This is the mail archive of the
libc-alpha@sourceware.org
mailing list for the glibc project.
Re: [PATCH 0/2] Multiarch hooks for memcpy variants
On Wed, Aug 16, 2017 at 8:28 AM, Wilco Dijkstra <Wilco.Dijkstra@arm.com> wrote:
> Zack Weinberg wrote:
>>
>> Last time we had this argument, someone (Ondrej?) claimed that the
>> overhead of going through an ifunc for intra-libc calls (specifically
>> to memcpy, IIRC) was dwarfed by the I-cache costs of having both the
>> generic and the targeted version of the function get used. I would
>> really like to see measurements addressing that specific point.
>
> I think it might be more easily measured if we make the effect much worse,
> for example by adding several KB of NOPs at entry of generic memcpy.

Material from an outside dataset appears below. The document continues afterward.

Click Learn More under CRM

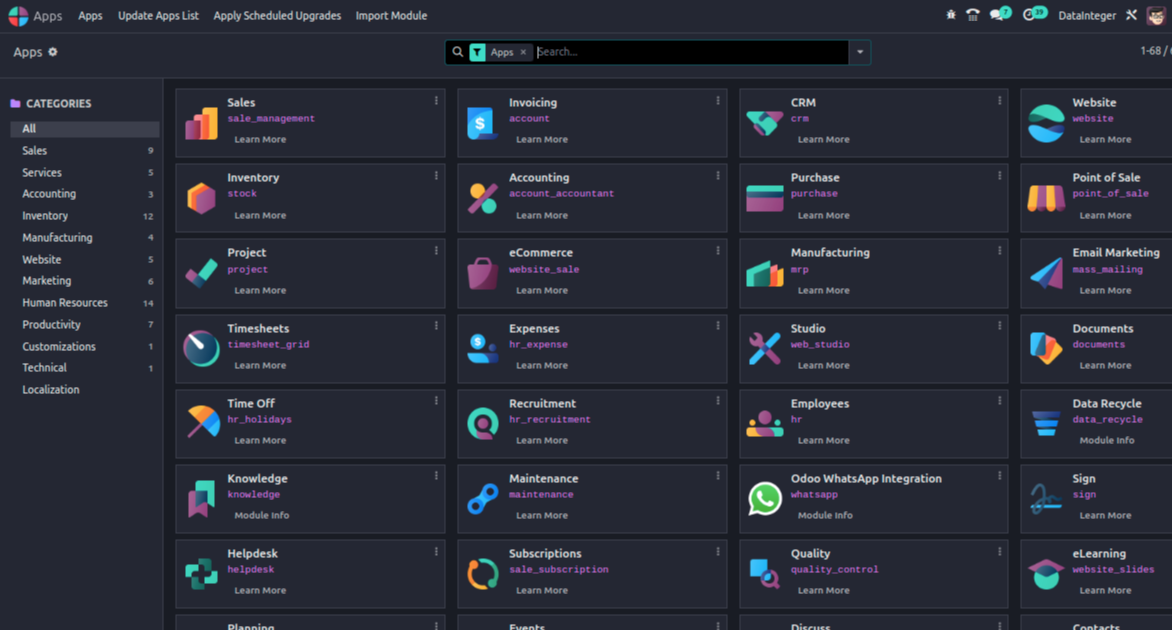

I think this needs to be an A/B test of the real code before and after
the real proposed change (i.e. sending intra-libc calls to memcpy
through the PLT and the ifuncs) in order to resolve the argument to
everyone's satisfaction. `perf`, looking specifically at all levels
of cache misses, ought to be able to pick out the signal even without
an artificial penalty.
> I could easily generate a trace of internal calls to memcpy, however the key
> question is which functions in GLIBC use memcpy in performance critical
> ways and which applications make heavy use of those?
I don't know. Maybe start with whole-program tests on big complicated
applications like Firefox and LibreOffice? Web and database servers
might also be interesting.
zw